Residual standard error: 6.366 on 212 degrees of freedom
Multiple R-squared:  0.3562,    Adjusted R-squared:  0.3531 
F-statistic: 117.3 on 1 and 212 DF,  p-value: < 2.2e-16

Reading R Output: Coefficients

Term Estimate Meaning
(Intercept) 60.2599 \(a\) — predicted \(Y\) when \(X = 0\) (extrapolation!)
urbanization 0.1965 \(b\) — change in \(Y\) per unit \(X\)
  • Std. Error: precision of the estimate
  • t value: \(\text{Estimate} / \text{Std. Error}\)
  • Pr(>|t|): p-value for \(H_0: \beta = 0\)
  • ***: \(p < 0.001\) (highly significant)

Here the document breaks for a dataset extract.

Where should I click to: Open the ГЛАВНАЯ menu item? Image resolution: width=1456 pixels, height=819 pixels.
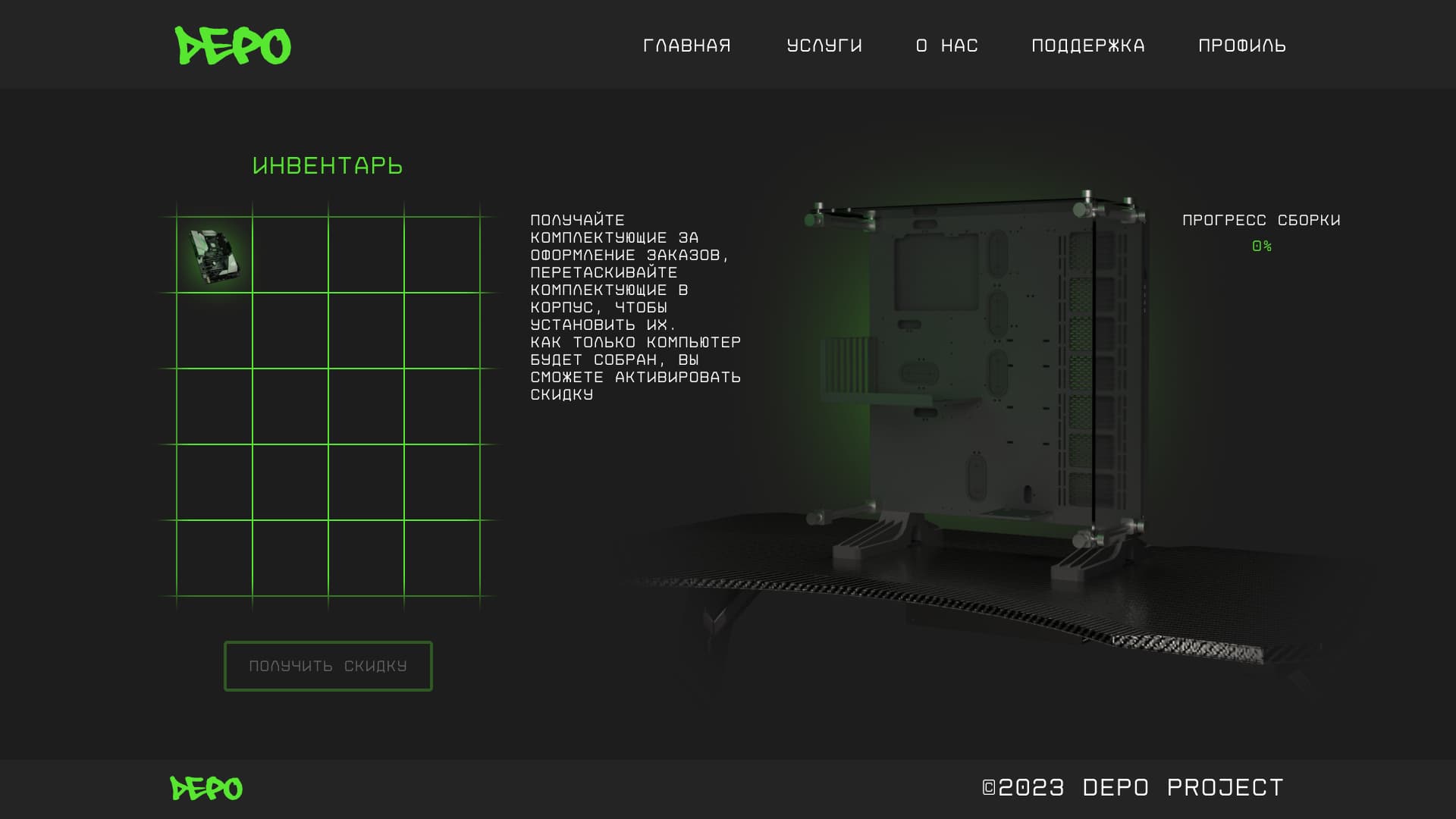[686, 46]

Reading R Output: Model Fit

  • Multiple R-squared: 0.3562 — variance explained
  • F-statistic: overall model significance
  • Residual standard error: typical prediction error

Standard Errors

Standard Error of \(b\)

\[SE(b) = \sqrt{\frac{1}{n-2} \cdot \frac{\sum(Y_i - \hat{Y}_i)^2}{\sum(X_i - \bar{X})^2}}\]

  • Numerator: sum of squared residuals (\(SSR\))
  • Denominator: spread of \(X\) values
  • Smaller SE → more precise estimate

Computing SE(b)

\[SE(b) = \sqrt{\frac{1}{214-2} \cdot \frac{8590.86}{1.2304188\times 10^{5}}} = 0.018148\]

This matches the R output: 0.018148

OLS Assumptions

Three Assumptions for Unbiasedness

We want \(\hat{\beta}_1 = \beta_1\) (unbiased). Three assumptions:

  1. Linearity: \(Y\) is linearly related to \(X\)
  1. Random Sampling: observations are independently drawn
  1. Zero Conditional Mean: \(E(\epsilon | X) = 0\)

Zero Conditional Mean

\(E(\epsilon | X) = 0\) means: knowing \(X\) tells you nothing about the error

  • For any value of \(X\), the average error is zero
  • The unobserved factors affecting \(Y\) are uncorrelated with \(X\)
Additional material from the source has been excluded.